The welcome that China is offering to multinational companies and foreign investment has left many Western business executives, so critical of a closed Japan more than a decade ago, enthusiastically embracing China, its cheap work force and its huge markets.

But that same openness combined with China’s vast population of 1.3 billion and military muscle makes it an even greater long-term economic challenge to the United States than Japan seemed to be in the 1980’s, according to a growing number of executives, economists and officials.

While China’s economy is still one-third the size of Japan’s, the potential size of its market has made it very hard for companies to say no when Beijing officials demand that they build factories, transfer the latest technology or adopt Chinese technical standards.

Japan has effectively run out of low-wage workers for its industries, and quickly brought much of its economy up to and in some cases beyond Western technological standards.
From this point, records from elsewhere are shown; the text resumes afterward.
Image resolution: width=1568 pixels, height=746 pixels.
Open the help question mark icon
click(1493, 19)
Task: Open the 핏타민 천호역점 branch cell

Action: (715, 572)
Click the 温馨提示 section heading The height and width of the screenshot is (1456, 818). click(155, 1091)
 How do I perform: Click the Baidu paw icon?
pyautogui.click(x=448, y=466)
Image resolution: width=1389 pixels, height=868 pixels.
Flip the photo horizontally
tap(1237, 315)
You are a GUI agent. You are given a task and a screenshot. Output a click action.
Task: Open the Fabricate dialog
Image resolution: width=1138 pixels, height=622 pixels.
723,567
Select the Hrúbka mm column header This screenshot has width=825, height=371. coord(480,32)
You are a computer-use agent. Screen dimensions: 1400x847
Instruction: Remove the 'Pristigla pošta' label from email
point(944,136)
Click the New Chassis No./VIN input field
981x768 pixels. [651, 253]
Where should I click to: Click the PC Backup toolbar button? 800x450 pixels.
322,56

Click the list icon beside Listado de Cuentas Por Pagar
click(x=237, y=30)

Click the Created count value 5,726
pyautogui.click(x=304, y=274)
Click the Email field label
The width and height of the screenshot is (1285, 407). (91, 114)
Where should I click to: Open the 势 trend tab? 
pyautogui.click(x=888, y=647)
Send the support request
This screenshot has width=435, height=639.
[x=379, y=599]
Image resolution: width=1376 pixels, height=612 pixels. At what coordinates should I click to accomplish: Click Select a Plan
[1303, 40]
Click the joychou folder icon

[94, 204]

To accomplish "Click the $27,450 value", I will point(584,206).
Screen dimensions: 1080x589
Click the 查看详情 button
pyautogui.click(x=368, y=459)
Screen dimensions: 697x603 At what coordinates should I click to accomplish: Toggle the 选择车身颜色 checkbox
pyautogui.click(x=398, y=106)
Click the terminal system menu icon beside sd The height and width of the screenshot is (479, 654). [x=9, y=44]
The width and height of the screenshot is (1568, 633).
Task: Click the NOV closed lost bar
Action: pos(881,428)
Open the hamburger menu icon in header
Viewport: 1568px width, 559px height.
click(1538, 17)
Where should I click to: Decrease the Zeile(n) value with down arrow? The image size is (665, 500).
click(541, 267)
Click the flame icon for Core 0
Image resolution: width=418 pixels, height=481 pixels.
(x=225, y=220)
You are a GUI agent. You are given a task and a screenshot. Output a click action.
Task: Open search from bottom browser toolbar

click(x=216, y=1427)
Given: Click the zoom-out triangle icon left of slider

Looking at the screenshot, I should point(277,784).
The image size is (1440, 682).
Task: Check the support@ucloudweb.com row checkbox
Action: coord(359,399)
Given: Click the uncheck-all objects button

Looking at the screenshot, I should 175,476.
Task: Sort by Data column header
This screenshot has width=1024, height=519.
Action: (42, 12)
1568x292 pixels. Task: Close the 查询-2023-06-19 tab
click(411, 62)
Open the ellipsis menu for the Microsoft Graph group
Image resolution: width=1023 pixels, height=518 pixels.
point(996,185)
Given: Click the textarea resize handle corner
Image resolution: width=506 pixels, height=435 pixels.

China still has vast reserves of cheap labor in inland areas and many backward industries that can grow swiftly as they copy Western and Japanese methods.

“China could do what Japan did, as a very fast follower, but China could do it bigger and better and for a longer period of time,” said Steven Weber, an Asia scholar at the University of California at Berkeley. “It’s not necessarily as vulnerable as Japan was.”

But while Japan’s danger to other economies over the last decade has taken the numbing forms of economic stagnation and political lassitude, China poses the risk of fast, sharp shocks.

Its transition from a planned economy to a form of capitalism seems to make it especially susceptible to economic booms and busts, and Chinese officials have begun worrying that an unsustainable economic bubble is developing. At the same time, China’s one-party system may struggle to adapt to the social tensions brought to the surface by rapid economic development.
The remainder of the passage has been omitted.